BEGIN Data in this exercise

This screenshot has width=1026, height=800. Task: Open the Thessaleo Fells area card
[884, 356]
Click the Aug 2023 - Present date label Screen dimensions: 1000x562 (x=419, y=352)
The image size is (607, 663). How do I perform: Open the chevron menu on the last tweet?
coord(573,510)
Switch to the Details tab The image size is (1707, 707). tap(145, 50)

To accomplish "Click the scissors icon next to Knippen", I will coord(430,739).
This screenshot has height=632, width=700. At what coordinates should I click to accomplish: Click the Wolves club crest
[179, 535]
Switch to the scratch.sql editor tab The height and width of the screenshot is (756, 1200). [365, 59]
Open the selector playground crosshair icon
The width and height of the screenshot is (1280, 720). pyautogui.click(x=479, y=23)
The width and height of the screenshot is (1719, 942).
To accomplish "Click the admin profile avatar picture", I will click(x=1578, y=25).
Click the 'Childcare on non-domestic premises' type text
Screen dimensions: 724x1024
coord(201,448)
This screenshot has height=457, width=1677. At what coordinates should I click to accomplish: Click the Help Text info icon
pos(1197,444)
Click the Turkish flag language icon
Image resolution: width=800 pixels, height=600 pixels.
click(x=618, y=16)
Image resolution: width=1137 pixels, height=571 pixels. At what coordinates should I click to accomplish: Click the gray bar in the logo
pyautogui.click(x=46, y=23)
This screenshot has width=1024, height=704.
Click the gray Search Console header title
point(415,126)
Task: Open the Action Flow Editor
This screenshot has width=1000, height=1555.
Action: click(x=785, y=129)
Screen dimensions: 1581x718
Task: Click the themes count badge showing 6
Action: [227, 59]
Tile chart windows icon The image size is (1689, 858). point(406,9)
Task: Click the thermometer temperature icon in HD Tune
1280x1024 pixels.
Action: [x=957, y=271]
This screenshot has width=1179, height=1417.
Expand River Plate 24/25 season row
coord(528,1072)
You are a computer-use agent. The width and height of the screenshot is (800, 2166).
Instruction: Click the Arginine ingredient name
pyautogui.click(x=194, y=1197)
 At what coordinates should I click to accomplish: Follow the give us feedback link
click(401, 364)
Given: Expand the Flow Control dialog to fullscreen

END Data in this exercise

Task brief: Copy all the records above, swapping "At what coordinates should I click" for "Where should I click" wherever it occurs and leaving everything else unchanged.

Reply:
This screenshot has width=1026, height=800. Task: Open the Thessaleo Fells area card
[884, 356]
Click the Aug 2023 - Present date label Screen dimensions: 1000x562 (x=419, y=352)
The image size is (607, 663). How do I perform: Open the chevron menu on the last tweet?
coord(573,510)
Switch to the Details tab The image size is (1707, 707). tap(145, 50)

To accomplish "Click the scissors icon next to Knippen", I will coord(430,739).
This screenshot has height=632, width=700. Where should I click to accomplish: Click the Wolves club crest
[179, 535]
Switch to the scratch.sql editor tab The height and width of the screenshot is (756, 1200). [365, 59]
Open the selector playground crosshair icon
The width and height of the screenshot is (1280, 720). pyautogui.click(x=479, y=23)
The width and height of the screenshot is (1719, 942).
To accomplish "Click the admin profile avatar picture", I will click(x=1578, y=25).
Click the 'Childcare on non-domestic premises' type text
Screen dimensions: 724x1024
coord(201,448)
This screenshot has height=457, width=1677. Where should I click to accomplish: Click the Help Text info icon
pos(1197,444)
Click the Turkish flag language icon
Image resolution: width=800 pixels, height=600 pixels.
click(x=618, y=16)
Image resolution: width=1137 pixels, height=571 pixels. Where should I click to accomplish: Click the gray bar in the logo
pyautogui.click(x=46, y=23)
This screenshot has width=1024, height=704.
Click the gray Search Console header title
point(415,126)
Task: Open the Action Flow Editor
This screenshot has width=1000, height=1555.
Action: click(x=785, y=129)
Screen dimensions: 1581x718
Task: Click the themes count badge showing 6
Action: [227, 59]
Tile chart windows icon The image size is (1689, 858). point(406,9)
Task: Click the thermometer temperature icon in HD Tune
1280x1024 pixels.
Action: [x=957, y=271]
This screenshot has width=1179, height=1417.
Expand River Plate 24/25 season row
coord(528,1072)
You are a computer-use agent. The width and height of the screenshot is (800, 2166).
Instruction: Click the Arginine ingredient name
pyautogui.click(x=194, y=1197)
 Where should I click to accomplish: Follow the give us feedback link
click(401, 364)
Given: Expand the Flow Control dialog to fullscreen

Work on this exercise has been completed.